*WORK INSTRUCTIONS*
Copy out every line of the listing in which "pyautogui" appears.

*RECORDS*
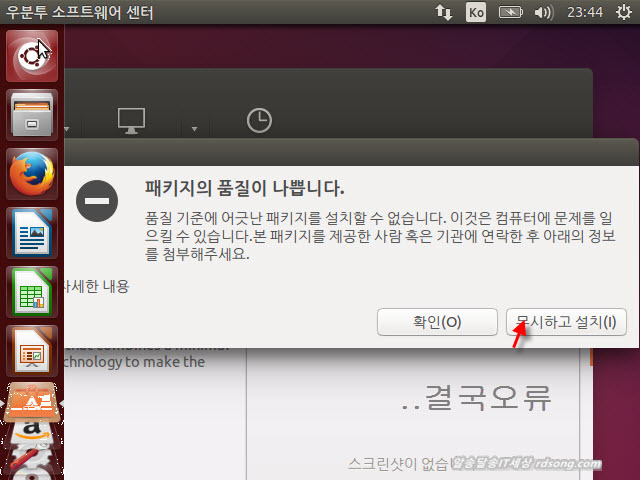Open Firefox from the launcher
640x480 pixels.
pyautogui.click(x=32, y=174)
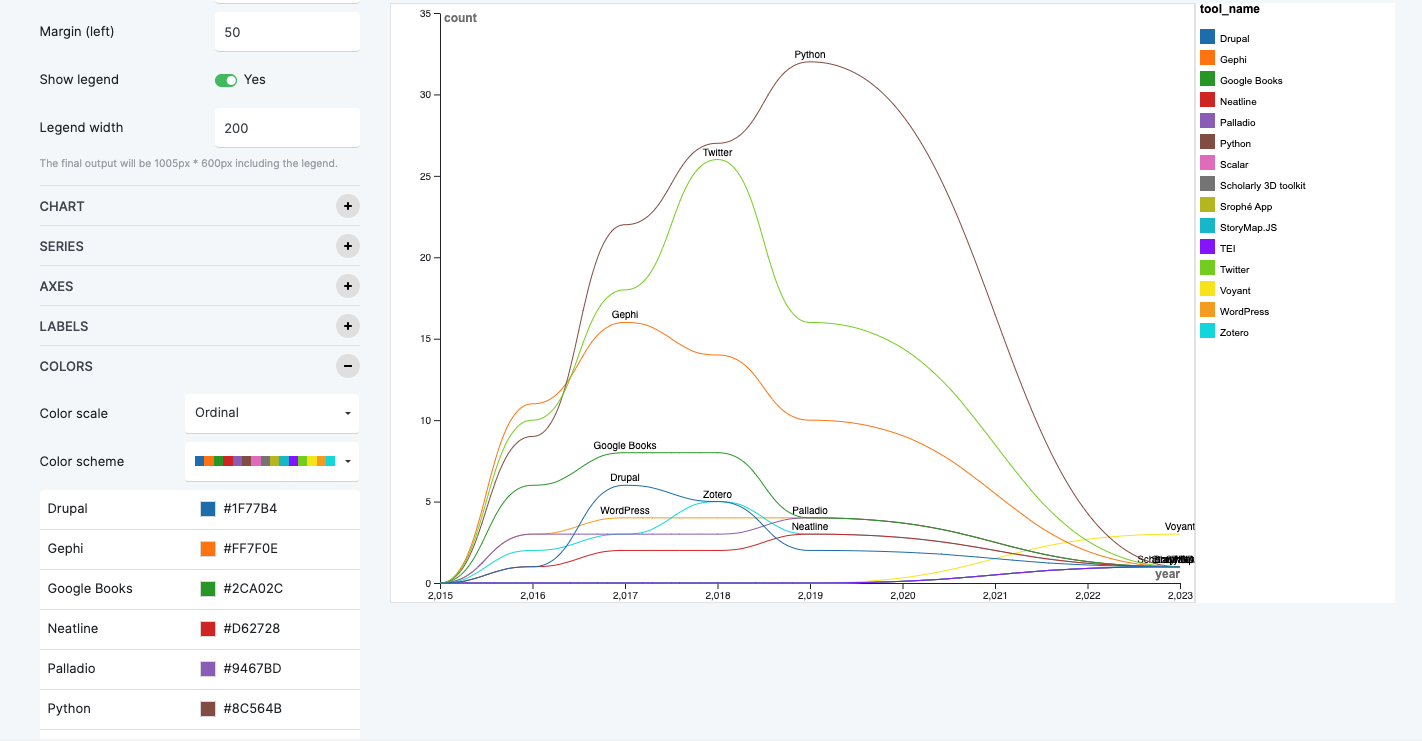Image resolution: width=1422 pixels, height=741 pixels.
Task: Expand the AXES settings
Action: pyautogui.click(x=347, y=286)
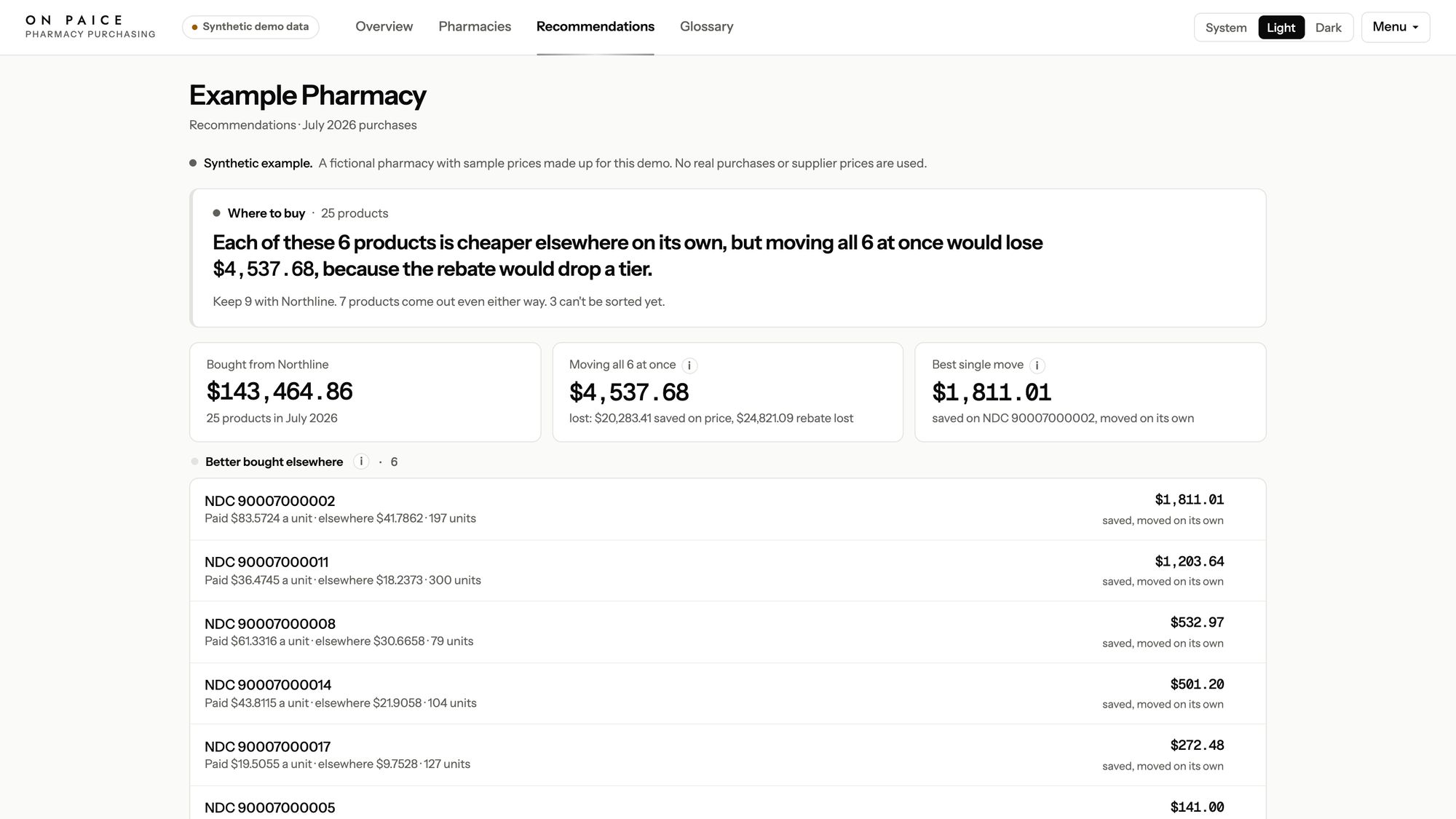This screenshot has width=1456, height=819.
Task: Open info icon beside Better bought elsewhere
Action: coord(361,462)
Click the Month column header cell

*SOLUTION FOR THIS PROBLEM*
pyautogui.click(x=32, y=174)
Action: pyautogui.click(x=347, y=286)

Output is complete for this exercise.